An important first step is to communicate that diversity is a priority and, in fact, an asset. Difference education promotes the idea that people are shaped by their social and cultural backgrounds and that this diversity is a source of strength. Research I conducted with Nicole Stephens and MarYam Hamedani found that difference education improves the GPAs of first-generation students and makes them, as well as continuing-generation students, more comfortable around people who aren’t like them. Even something as simple as having students read a diversity statement emphasizing that their university values multiculturalism can have a lasting benefit for the students’ grades.

Boosting inclusion

Another way to boost inclusion is to reimagine physical spaces and what they communicate about an institution’s culture and priorities. A study involving high school computer science classrooms found that when stereotypical objects like videogames and Star Trek posters were replaced with more neutral artwork and plants, female students felt a greater sense of belonging and their interest in computer science courses jumped to the same level as male students. Tech companies like GitHub have begun to follow suit, moving away from the aesthetic of a clubhouse for coding bros and toward design that is more welcoming to female and nonbinary employees.

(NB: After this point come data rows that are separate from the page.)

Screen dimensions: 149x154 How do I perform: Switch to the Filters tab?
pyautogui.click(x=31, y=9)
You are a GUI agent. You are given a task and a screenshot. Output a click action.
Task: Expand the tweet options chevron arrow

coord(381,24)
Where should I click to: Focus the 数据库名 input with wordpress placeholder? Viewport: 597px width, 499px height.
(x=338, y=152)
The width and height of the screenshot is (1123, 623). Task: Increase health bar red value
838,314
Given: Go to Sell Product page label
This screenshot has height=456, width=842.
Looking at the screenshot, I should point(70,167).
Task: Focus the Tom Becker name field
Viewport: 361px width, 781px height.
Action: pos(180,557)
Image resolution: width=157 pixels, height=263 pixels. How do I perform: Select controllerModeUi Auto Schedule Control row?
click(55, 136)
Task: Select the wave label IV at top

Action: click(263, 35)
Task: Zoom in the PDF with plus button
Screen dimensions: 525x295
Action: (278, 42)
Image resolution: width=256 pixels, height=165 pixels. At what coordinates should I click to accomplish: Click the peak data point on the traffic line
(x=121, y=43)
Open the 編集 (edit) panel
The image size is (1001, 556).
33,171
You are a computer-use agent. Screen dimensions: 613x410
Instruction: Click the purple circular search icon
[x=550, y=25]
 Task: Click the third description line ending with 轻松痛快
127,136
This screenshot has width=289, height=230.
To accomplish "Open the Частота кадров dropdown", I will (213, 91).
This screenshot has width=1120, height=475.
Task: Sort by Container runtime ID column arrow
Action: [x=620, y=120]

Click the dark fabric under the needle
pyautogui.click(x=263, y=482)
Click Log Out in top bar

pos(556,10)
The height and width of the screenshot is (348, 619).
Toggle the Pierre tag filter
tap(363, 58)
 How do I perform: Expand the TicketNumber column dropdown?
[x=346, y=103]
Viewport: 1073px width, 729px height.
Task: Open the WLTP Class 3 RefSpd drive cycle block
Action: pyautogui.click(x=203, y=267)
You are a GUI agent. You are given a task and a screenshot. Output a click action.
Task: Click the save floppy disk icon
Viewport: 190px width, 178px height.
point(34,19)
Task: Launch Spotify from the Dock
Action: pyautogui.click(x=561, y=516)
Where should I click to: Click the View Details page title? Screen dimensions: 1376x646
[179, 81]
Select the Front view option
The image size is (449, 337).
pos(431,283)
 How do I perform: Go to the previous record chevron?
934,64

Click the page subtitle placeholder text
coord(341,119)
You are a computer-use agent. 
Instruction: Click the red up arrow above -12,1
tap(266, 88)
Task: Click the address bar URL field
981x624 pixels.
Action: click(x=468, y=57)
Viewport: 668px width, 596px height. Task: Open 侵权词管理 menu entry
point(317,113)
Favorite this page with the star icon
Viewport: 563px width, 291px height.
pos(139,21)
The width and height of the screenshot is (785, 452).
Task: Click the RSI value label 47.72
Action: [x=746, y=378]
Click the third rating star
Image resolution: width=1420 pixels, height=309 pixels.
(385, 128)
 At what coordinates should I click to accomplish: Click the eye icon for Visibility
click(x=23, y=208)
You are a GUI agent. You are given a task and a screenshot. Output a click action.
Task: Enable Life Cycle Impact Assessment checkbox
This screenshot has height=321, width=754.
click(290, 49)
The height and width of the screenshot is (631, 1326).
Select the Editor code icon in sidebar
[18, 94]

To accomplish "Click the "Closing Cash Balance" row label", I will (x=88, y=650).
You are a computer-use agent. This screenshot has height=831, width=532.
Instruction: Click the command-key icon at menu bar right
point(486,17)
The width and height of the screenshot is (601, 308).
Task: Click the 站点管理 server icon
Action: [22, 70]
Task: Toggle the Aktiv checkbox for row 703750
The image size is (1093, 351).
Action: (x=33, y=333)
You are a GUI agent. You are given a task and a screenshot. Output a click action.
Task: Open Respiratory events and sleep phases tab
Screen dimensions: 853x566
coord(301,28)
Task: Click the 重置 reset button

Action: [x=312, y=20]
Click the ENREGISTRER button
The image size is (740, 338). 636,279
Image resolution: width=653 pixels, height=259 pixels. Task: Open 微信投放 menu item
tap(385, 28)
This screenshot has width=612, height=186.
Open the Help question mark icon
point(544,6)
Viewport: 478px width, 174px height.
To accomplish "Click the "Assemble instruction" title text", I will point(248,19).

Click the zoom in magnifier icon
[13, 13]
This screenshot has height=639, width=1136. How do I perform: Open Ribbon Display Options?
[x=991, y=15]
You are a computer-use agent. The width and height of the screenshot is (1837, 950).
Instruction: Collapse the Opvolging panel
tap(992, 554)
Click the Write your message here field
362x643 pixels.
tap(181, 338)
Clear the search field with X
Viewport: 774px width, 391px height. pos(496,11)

One area also ripe for redesign is how organizations structure their tasks and performance metrics. Are splashy individual contributions valued while small administrative tasks, often done by women to keep teams running, are ignored? Are long hours in the office seen as the measure of employee devotion, even though someone who needs to pick up their kids from school may get just as much work done?

Managers and professors may want to include more measures of collaborative contributions in their performance evaluations. Dittmann, Stephens, and I conducted a study of large undergraduate classes and found that first-generation students performed worse than their counterparts on individual assignments. However, they did just as well on group projects. In fact, the more first-gen students there were on a team, the better the team did. These students clearly have something to offer, it just depends on how the task is structured and what kind of contributions are rewarded.

You can’t overhaul your organization’s culture overnight, but the interventions described above are a start to making it more inclusive. They reframe difference and change the messaging people receive about themselves, others, and how everyone fits into their environment. Importantly, they target organizational level policies and practices, in contrast to individual interventions like implicit bias training, which we’ve learned can’t move the needle much without being complemented by systemic institutional change.

It is encouraging to see the world waking up to the fact that diversity is an asset. However, bringing this idea to life means making space for people from a variety of backgrounds to belong and contribute, rather than expecting everyone to conform to dominant norms. Inclusion is perhaps the trickiest part of the DEI equation. It’s nuanced, subtle, and harder to quantify than simple diversity quotas or standardized pay scales. But, without it, organizations will continue to fall short of their DEI goals and the benefits of diversity will remain just out of reach.

Dr. Sarah Townsend is the interim assistant vice dean of diversity, equity, and inclusion and an associate professor of management and organization at USC Marshall School of Business. She studies the psychological foundations of inequality and the cultural divides that result when individuals’ backgrounds collide with the dominant cultural norms of organizations.